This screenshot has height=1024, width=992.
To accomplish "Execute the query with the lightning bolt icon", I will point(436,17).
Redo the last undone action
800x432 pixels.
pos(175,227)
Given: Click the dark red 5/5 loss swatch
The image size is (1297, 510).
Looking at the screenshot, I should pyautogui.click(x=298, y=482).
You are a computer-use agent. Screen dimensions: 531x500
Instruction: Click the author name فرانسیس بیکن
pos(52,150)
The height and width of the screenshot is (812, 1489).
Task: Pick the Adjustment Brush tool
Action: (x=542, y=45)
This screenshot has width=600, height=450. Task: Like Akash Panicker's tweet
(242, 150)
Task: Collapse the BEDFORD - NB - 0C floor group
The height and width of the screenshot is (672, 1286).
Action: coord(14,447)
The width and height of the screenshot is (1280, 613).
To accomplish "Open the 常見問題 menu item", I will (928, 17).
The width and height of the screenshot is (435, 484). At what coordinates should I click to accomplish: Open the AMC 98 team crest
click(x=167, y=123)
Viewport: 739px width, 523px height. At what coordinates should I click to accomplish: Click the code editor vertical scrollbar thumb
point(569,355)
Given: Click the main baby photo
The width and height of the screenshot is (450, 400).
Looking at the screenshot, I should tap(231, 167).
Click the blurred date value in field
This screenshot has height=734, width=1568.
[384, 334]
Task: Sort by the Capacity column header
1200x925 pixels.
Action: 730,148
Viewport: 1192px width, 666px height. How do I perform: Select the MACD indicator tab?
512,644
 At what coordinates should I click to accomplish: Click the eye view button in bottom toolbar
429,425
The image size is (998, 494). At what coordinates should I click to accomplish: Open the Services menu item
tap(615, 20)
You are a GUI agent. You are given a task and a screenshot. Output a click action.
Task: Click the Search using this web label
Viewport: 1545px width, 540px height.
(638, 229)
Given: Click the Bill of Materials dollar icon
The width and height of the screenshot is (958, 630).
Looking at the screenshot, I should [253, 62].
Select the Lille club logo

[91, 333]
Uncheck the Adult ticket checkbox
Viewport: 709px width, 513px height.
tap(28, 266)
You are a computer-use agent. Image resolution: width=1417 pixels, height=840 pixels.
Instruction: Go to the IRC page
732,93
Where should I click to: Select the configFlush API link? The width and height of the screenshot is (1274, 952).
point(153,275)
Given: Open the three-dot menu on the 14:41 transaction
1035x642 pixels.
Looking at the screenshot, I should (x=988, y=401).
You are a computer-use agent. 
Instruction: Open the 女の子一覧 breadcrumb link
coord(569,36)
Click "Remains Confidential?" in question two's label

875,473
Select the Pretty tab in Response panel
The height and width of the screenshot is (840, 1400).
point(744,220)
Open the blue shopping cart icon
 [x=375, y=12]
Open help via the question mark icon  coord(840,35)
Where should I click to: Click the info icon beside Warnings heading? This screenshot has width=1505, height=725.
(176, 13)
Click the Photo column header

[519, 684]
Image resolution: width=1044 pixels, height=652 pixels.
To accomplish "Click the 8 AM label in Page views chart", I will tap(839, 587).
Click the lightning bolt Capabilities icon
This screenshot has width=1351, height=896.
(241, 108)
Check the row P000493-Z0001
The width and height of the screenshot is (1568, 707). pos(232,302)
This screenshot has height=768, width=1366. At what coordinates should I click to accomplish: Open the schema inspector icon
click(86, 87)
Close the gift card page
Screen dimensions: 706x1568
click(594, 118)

..........

### WHAT YOU ARE ASKED TO DO
Your response must contain the complete listing, copied without deviation.

### EXERCISE RESULT
This screenshot has height=1024, width=992.
To accomplish "Execute the query with the lightning bolt icon", I will point(436,17).
Redo the last undone action
800x432 pixels.
pos(175,227)
Given: Click the dark red 5/5 loss swatch
The image size is (1297, 510).
Looking at the screenshot, I should pyautogui.click(x=298, y=482).
You are a computer-use agent. Screen dimensions: 531x500
Instruction: Click the author name فرانسیس بیکن
pos(52,150)
The height and width of the screenshot is (812, 1489).
Task: Pick the Adjustment Brush tool
Action: (x=542, y=45)
This screenshot has width=600, height=450. Task: Like Akash Panicker's tweet
(242, 150)
Task: Collapse the BEDFORD - NB - 0C floor group
The height and width of the screenshot is (672, 1286).
Action: coord(14,447)
The width and height of the screenshot is (1280, 613).
To accomplish "Open the 常見問題 menu item", I will (928, 17).
The width and height of the screenshot is (435, 484). At what coordinates should I click to accomplish: Open the AMC 98 team crest
click(x=167, y=123)
Viewport: 739px width, 523px height. At what coordinates should I click to accomplish: Click the code editor vertical scrollbar thumb
point(569,355)
Given: Click the main baby photo
The width and height of the screenshot is (450, 400).
Looking at the screenshot, I should tap(231, 167).
Click the blurred date value in field
This screenshot has height=734, width=1568.
[384, 334]
Task: Sort by the Capacity column header
1200x925 pixels.
Action: 730,148
Viewport: 1192px width, 666px height. How do I perform: Select the MACD indicator tab?
512,644
 At what coordinates should I click to accomplish: Click the eye view button in bottom toolbar
429,425
The image size is (998, 494). At what coordinates should I click to accomplish: Open the Services menu item
tap(615, 20)
You are a GUI agent. You are given a task and a screenshot. Output a click action.
Task: Click the Search using this web label
Viewport: 1545px width, 540px height.
(638, 229)
Given: Click the Bill of Materials dollar icon
The width and height of the screenshot is (958, 630).
Looking at the screenshot, I should [253, 62].
Select the Lille club logo

[91, 333]
Uncheck the Adult ticket checkbox
Viewport: 709px width, 513px height.
tap(28, 266)
You are a computer-use agent. Image resolution: width=1417 pixels, height=840 pixels.
Instruction: Go to the IRC page
732,93
Where should I click to: Select the configFlush API link? The width and height of the screenshot is (1274, 952).
point(153,275)
Given: Open the three-dot menu on the 14:41 transaction
1035x642 pixels.
Looking at the screenshot, I should (x=988, y=401).
You are a computer-use agent. 
Instruction: Open the 女の子一覧 breadcrumb link
coord(569,36)
Click "Remains Confidential?" in question two's label

875,473
Select the Pretty tab in Response panel
The height and width of the screenshot is (840, 1400).
point(744,220)
Open the blue shopping cart icon
 [x=375, y=12]
Open help via the question mark icon  coord(840,35)
Where should I click to: Click the info icon beside Warnings heading? This screenshot has width=1505, height=725.
(176, 13)
Click the Photo column header

[519, 684]
Image resolution: width=1044 pixels, height=652 pixels.
To accomplish "Click the 8 AM label in Page views chart", I will tap(839, 587).
Click the lightning bolt Capabilities icon
This screenshot has width=1351, height=896.
(241, 108)
Check the row P000493-Z0001
The width and height of the screenshot is (1568, 707). pos(232,302)
This screenshot has height=768, width=1366. At what coordinates should I click to accomplish: Open the schema inspector icon
click(86, 87)
Close the gift card page
Screen dimensions: 706x1568
click(594, 118)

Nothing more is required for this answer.